Category Archives: Davis CA

First oil, now coal: More fears of trains coming through Davis

Repost from the Davis Enterprise

First oil, now coal: More fears of trains coming through Davis

By Felicia Alvarez, March 25, 2016

The railways are rumbling with controversy once again as state agencies examine a coal train proposal that could send an additional 9 million tons of coal destined for export across California each year.

Four to six 100-car-long coal trains could travel through Davis each day under the plan, delivering coal from mines near Salt Lake City to a new cargo terminal in Oakland. The train route runs roughly parallel to Interstate 80, through Sacramento and Davis and onward to the Bay Area.

“It would more than triple the amount of coal coming out of the West Coast,” said Ray Sotero, communications director for state Sen. Loni Hancock, D-Oakland. Hancock introduced several bills in February to block the coal’s transportation.

* _Given information_:
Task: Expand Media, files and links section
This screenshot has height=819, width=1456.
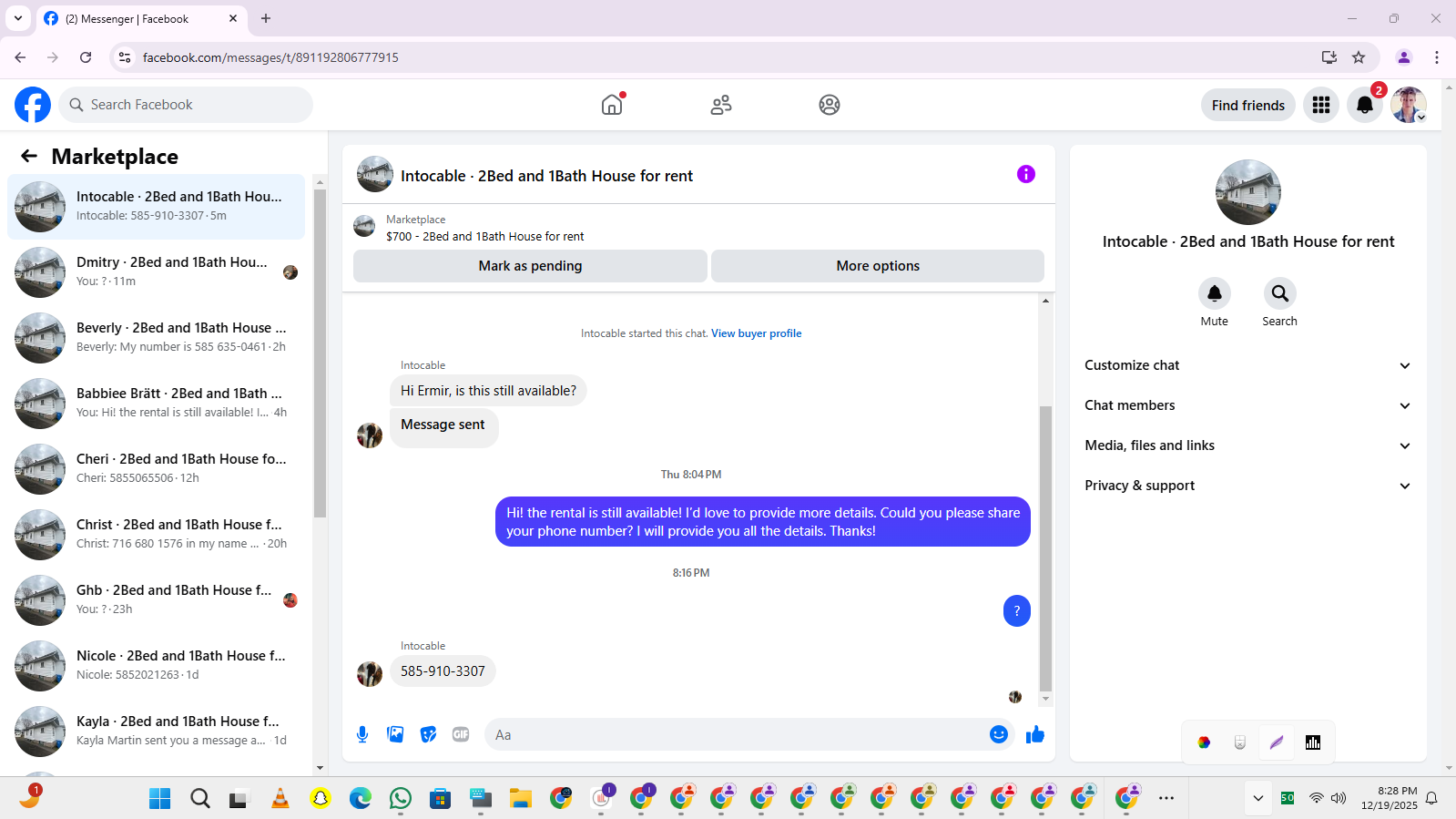Action: click(x=1247, y=445)
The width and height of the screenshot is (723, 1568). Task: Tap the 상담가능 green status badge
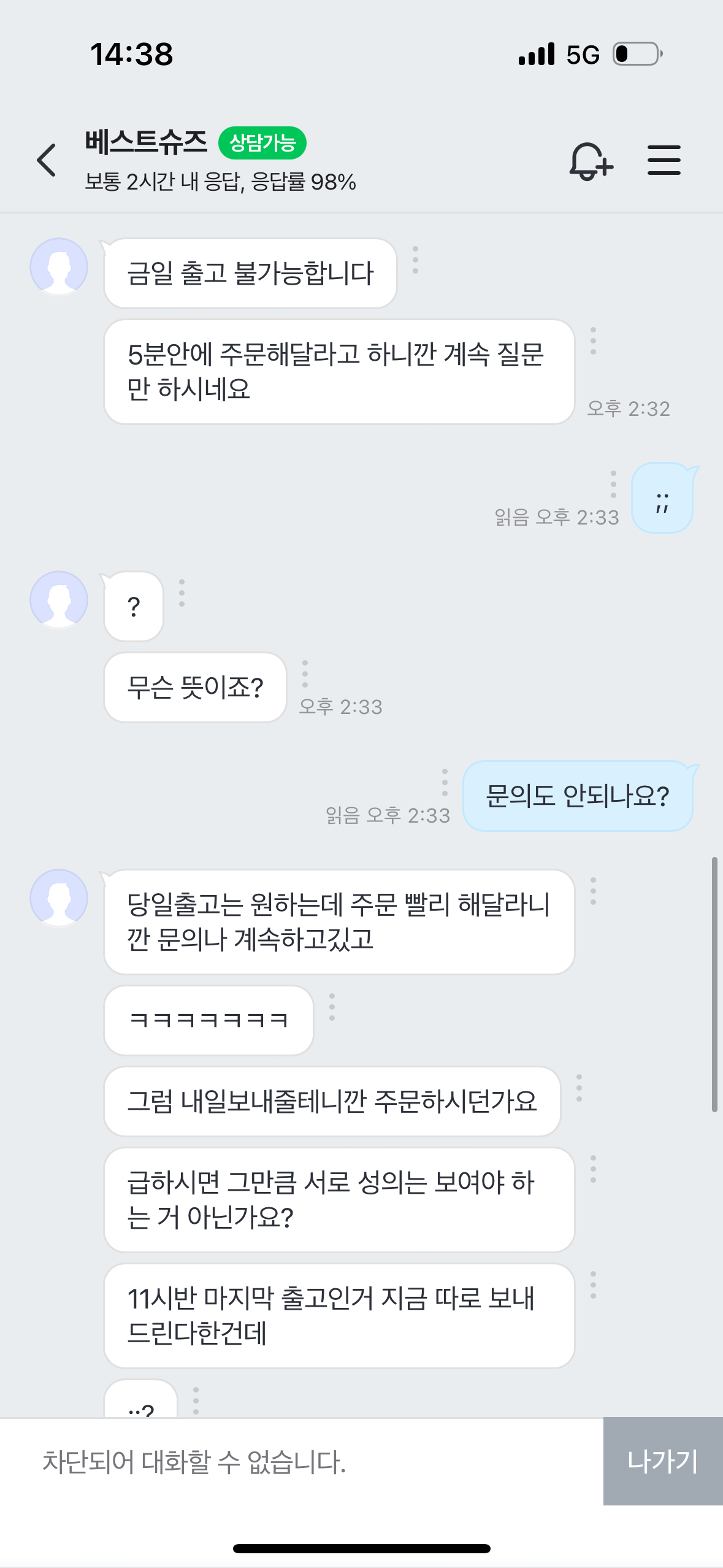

* _Exercise 1_:
Write out the passage of the Davis coal train article starting with "Category Archives: Davis" and going on through "the Bay Area.".
* _Exercise 2_:
Carry the article on the coal train proposal for Davis forward, picking up after its final sentence.

* _Final result 1_:
Category Archives: Davis CA

First oil, now coal: More fears of trains coming through Davis

Repost from the Davis Enterprise

First oil, now coal: More fears of trains coming through Davis

By Felicia Alvarez, March 25, 2016

The railways are rumbling with controversy once again as state agencies examine a coal train proposal that could send an additional 9 million tons of coal destined for export across California each year.

Four to six 100-car-long coal trains could travel through Davis each day under the plan, delivering coal from mines near Salt Lake City to a new cargo terminal in Oakland. The train route runs roughly parallel to Interstate 80, through Sacramento and Davis and onward to the Bay Area.

* _Final result 2_:
The exports hinge on the construction of a new port in Oakland, which is receiving state funding for infrastructure and redevelopment in the surrounding areas. Development on the site has been underway for the past three to four years, led by developer Phil Tagami of Bowie Resource Partners, a Kentucky-based coal company with coal mines in Utah, Sotero said.

The coal train controversy arrives amid ongoing debate over Valero’s proposal to expand its refinery in Benicia and increase crude oil shipments by rail through Northern California.

The proposal — which would send 50-car-long crude oil shipments through Davis and nearby cities twice a day — was rejected last month by the Benicia Planning Commission, but the City Council will hear Valero’s appeal in April.

Coal is far less likely to explode or poison watersheds — unlike tar sands or crude oil — but it still poses an environmental threat, said Lynne Nittler, a Davis environmental advocate.

“It’s a little safer … but air quality-wise it’s nasty,” she said.

About 18,300 tons of coal dust per year could be released into Northern California’s air, affecting cities from Sacramento and Davis to Emeryville and Oakland, according to an environmental health and safety report by the Sierra Club. The report takes a lower-end estimate with the assumption that three coal trains could travel along the rail route each day.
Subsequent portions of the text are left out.